Description of the task: Below are lines of data; restate word for word those running from the line containing "You are a computer-use agent. Image resolution: width=424" to the line containing "Click the CN1", inclusive, and no others.

Records for this exercise:

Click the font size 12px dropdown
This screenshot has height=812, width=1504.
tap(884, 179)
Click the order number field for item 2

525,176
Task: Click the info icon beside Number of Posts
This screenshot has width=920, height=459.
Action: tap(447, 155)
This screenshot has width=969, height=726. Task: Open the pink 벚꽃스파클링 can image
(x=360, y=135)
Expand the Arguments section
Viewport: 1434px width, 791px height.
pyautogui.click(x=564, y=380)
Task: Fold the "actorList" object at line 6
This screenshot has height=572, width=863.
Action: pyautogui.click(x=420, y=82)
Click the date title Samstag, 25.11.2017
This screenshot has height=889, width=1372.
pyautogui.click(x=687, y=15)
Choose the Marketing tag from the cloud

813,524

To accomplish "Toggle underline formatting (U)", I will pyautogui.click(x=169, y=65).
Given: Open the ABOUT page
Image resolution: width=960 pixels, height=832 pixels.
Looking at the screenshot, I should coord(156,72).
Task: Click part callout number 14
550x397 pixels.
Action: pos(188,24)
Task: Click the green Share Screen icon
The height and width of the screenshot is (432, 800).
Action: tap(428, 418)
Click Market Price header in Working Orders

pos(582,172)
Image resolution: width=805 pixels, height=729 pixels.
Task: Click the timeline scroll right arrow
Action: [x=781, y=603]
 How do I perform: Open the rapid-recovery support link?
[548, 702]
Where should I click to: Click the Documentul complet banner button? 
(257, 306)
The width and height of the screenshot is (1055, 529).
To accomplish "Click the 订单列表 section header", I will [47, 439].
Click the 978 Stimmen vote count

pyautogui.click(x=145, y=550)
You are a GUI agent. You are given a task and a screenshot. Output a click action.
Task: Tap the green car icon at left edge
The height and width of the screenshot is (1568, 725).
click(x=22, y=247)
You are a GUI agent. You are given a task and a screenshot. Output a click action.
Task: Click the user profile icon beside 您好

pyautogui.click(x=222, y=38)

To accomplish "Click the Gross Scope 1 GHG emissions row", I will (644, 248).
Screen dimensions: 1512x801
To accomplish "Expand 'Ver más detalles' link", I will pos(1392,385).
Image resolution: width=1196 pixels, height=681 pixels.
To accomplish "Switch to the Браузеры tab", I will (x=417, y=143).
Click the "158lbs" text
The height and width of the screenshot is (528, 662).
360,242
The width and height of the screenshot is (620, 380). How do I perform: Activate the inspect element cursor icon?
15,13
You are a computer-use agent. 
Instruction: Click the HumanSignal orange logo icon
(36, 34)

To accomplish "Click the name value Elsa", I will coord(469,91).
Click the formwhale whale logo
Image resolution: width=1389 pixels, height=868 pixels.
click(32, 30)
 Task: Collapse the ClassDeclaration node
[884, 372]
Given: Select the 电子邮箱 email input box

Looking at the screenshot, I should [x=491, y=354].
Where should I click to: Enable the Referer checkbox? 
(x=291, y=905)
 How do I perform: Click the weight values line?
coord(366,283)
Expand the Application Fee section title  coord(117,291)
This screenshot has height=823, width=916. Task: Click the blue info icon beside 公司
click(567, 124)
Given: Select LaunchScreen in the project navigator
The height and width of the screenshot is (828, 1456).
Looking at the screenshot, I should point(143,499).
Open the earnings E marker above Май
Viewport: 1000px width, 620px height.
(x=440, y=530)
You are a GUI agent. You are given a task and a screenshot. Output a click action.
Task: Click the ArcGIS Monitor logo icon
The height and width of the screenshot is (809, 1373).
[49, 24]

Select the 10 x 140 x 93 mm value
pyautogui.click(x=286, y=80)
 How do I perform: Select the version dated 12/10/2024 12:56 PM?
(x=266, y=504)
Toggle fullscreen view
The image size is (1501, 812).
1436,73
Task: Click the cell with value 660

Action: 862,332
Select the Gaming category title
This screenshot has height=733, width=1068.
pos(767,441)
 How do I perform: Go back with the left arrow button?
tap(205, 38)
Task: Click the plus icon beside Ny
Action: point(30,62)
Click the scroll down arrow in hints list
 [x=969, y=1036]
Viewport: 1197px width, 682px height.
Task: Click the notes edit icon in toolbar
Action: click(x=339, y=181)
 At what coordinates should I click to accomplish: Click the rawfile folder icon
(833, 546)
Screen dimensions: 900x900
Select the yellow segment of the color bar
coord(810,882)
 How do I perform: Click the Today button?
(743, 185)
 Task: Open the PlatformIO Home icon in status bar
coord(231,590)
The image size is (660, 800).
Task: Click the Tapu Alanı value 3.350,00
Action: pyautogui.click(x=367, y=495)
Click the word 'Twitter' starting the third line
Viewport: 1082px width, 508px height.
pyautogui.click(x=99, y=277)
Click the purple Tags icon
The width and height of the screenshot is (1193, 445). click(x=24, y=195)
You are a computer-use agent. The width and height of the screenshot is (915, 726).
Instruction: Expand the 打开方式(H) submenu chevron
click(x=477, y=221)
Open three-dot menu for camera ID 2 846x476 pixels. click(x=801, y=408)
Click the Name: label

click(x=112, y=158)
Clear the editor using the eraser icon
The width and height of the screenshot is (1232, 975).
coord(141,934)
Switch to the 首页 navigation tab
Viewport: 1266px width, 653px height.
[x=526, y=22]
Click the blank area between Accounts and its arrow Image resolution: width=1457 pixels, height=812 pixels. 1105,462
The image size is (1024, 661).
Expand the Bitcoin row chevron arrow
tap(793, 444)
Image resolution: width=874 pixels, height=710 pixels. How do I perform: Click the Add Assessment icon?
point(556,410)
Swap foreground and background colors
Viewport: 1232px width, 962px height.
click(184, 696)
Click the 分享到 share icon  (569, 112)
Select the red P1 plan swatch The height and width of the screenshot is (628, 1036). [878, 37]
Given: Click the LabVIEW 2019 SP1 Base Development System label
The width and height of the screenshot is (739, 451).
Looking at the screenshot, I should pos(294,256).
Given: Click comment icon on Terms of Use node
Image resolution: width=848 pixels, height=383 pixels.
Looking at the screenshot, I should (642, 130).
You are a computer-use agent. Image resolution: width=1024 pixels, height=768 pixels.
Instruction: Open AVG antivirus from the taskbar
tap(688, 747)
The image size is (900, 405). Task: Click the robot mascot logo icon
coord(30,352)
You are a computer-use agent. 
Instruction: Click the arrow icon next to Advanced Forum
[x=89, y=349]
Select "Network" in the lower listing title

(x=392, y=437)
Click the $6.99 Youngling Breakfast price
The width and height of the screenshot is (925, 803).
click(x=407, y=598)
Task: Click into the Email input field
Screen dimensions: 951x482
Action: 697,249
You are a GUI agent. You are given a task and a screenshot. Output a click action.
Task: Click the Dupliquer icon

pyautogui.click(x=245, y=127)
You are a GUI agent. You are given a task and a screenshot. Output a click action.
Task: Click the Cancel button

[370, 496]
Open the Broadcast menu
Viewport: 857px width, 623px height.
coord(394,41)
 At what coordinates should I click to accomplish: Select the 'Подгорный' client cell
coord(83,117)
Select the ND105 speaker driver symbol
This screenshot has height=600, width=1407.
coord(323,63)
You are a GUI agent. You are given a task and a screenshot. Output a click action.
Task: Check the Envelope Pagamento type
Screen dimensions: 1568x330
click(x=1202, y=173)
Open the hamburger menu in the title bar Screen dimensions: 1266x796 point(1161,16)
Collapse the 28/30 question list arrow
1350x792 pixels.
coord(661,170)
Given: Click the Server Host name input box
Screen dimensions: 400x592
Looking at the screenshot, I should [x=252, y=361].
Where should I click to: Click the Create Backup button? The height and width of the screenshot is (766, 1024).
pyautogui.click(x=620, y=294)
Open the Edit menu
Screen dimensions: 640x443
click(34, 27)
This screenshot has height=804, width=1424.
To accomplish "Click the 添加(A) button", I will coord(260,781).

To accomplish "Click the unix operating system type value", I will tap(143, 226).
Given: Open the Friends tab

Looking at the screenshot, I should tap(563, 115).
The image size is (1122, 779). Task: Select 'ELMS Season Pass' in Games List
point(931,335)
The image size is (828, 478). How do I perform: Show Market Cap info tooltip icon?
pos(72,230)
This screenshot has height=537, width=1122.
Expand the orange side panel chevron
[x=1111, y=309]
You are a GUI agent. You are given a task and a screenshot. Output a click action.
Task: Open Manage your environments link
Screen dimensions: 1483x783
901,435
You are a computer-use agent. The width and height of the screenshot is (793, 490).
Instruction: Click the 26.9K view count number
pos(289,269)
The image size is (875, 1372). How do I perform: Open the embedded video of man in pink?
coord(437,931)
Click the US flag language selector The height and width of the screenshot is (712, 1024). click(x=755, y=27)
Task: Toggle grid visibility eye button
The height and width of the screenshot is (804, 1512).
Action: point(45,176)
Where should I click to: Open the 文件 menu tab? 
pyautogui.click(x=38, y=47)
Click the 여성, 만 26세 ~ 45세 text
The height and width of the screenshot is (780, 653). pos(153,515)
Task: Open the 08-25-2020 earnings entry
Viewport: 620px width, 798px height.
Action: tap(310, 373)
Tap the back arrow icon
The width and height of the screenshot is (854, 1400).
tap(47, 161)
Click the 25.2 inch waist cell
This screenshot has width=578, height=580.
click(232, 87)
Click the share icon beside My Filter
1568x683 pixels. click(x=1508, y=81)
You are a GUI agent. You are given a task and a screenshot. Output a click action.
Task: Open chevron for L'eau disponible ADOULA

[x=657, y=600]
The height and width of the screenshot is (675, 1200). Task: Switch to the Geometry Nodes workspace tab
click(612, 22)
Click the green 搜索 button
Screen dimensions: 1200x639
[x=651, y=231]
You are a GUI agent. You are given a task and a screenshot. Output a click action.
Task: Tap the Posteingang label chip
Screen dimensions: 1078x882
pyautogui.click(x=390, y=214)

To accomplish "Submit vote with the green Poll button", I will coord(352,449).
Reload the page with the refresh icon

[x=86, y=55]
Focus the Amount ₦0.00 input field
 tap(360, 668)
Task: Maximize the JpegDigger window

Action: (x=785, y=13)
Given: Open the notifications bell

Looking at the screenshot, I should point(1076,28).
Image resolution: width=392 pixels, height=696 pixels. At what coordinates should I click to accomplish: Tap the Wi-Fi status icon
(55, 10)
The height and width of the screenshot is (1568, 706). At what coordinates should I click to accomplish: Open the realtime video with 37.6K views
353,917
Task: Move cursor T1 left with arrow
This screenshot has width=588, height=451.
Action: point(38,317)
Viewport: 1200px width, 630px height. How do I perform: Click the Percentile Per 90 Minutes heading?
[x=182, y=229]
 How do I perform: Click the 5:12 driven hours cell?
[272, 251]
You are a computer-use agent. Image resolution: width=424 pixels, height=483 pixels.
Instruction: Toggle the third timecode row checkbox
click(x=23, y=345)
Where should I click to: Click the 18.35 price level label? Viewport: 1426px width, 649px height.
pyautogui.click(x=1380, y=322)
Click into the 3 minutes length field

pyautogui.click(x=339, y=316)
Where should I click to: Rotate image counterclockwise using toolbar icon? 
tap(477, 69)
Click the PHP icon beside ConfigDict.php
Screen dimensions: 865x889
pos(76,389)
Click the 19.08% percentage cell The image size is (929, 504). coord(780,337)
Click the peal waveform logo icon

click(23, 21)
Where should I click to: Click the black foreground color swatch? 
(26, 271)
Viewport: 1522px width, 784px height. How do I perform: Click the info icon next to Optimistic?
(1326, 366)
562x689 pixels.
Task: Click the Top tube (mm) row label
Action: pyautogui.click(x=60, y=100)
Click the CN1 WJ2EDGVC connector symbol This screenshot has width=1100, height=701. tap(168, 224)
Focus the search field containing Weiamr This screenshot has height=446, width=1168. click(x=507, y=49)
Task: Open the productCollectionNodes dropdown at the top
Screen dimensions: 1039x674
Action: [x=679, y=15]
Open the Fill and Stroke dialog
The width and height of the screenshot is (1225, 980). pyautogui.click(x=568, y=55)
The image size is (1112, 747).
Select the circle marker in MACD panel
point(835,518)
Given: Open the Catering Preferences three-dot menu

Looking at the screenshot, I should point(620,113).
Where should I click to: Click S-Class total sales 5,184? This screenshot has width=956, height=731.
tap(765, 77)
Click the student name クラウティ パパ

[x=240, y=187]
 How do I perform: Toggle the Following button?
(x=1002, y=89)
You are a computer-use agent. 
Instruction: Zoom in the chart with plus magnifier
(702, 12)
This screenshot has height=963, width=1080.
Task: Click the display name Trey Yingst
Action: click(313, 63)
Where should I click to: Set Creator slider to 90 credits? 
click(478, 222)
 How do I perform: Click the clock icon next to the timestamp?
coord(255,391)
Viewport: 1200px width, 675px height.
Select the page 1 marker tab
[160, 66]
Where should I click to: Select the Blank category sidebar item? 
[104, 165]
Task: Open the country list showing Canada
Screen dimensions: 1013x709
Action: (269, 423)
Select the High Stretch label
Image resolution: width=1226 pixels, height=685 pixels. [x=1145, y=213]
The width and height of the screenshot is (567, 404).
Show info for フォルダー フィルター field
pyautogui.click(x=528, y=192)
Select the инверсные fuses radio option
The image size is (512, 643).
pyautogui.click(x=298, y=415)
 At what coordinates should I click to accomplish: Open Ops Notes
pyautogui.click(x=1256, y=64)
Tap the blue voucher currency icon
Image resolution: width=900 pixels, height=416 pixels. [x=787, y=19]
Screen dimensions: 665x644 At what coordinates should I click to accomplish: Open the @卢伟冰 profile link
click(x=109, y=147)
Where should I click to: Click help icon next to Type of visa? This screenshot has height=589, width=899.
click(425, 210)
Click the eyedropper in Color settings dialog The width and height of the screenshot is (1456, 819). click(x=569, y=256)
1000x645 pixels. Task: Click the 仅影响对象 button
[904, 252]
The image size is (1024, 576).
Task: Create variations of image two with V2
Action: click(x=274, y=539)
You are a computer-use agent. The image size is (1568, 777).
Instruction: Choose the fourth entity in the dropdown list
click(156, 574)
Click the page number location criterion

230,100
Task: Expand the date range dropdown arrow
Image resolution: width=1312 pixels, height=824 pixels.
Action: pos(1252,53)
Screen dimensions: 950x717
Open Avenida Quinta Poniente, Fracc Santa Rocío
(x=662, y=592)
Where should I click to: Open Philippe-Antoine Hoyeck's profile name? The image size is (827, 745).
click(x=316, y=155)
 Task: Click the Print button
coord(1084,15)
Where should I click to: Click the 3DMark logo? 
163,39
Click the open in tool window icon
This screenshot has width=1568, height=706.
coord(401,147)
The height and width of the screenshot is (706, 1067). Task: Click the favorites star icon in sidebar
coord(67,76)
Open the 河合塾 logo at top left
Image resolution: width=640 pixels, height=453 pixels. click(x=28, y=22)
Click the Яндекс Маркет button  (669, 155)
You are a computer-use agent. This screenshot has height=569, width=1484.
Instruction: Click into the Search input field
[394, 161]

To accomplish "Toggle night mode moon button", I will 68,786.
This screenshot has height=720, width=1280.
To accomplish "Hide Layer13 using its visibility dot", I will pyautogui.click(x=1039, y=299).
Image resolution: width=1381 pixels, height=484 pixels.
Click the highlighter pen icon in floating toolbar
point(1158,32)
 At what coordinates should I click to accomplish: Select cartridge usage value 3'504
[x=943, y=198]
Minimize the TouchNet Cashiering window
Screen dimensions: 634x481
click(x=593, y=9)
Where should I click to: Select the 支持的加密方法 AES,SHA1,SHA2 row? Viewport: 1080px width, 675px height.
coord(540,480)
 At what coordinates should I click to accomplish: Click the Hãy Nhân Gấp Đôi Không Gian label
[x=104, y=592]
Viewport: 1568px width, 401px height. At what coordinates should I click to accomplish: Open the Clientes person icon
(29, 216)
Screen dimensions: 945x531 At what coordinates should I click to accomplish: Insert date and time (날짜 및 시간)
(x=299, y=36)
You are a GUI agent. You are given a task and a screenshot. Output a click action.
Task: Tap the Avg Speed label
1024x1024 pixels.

Exercise solution:
You are a computer-use agent. Image resolution: width=424 pixels, height=483 pixels.
Instruction: Toggle the third timecode row checkbox
click(x=23, y=345)
Where should I click to: Click the 18.35 price level label? Viewport: 1426px width, 649px height.
pyautogui.click(x=1380, y=322)
Click into the 3 minutes length field

pyautogui.click(x=339, y=316)
Where should I click to: Rotate image counterclockwise using toolbar icon? 
tap(477, 69)
Click the PHP icon beside ConfigDict.php
Screen dimensions: 865x889
pos(76,389)
Click the 19.08% percentage cell The image size is (929, 504). coord(780,337)
Click the peal waveform logo icon

click(23, 21)
Where should I click to: Click the black foreground color swatch? 
(26, 271)
Viewport: 1522px width, 784px height. How do I perform: Click the info icon next to Optimistic?
(1326, 366)
562x689 pixels.
Task: Click the Top tube (mm) row label
Action: pyautogui.click(x=60, y=100)
Click the CN1 WJ2EDGVC connector symbol This screenshot has width=1100, height=701. tap(168, 224)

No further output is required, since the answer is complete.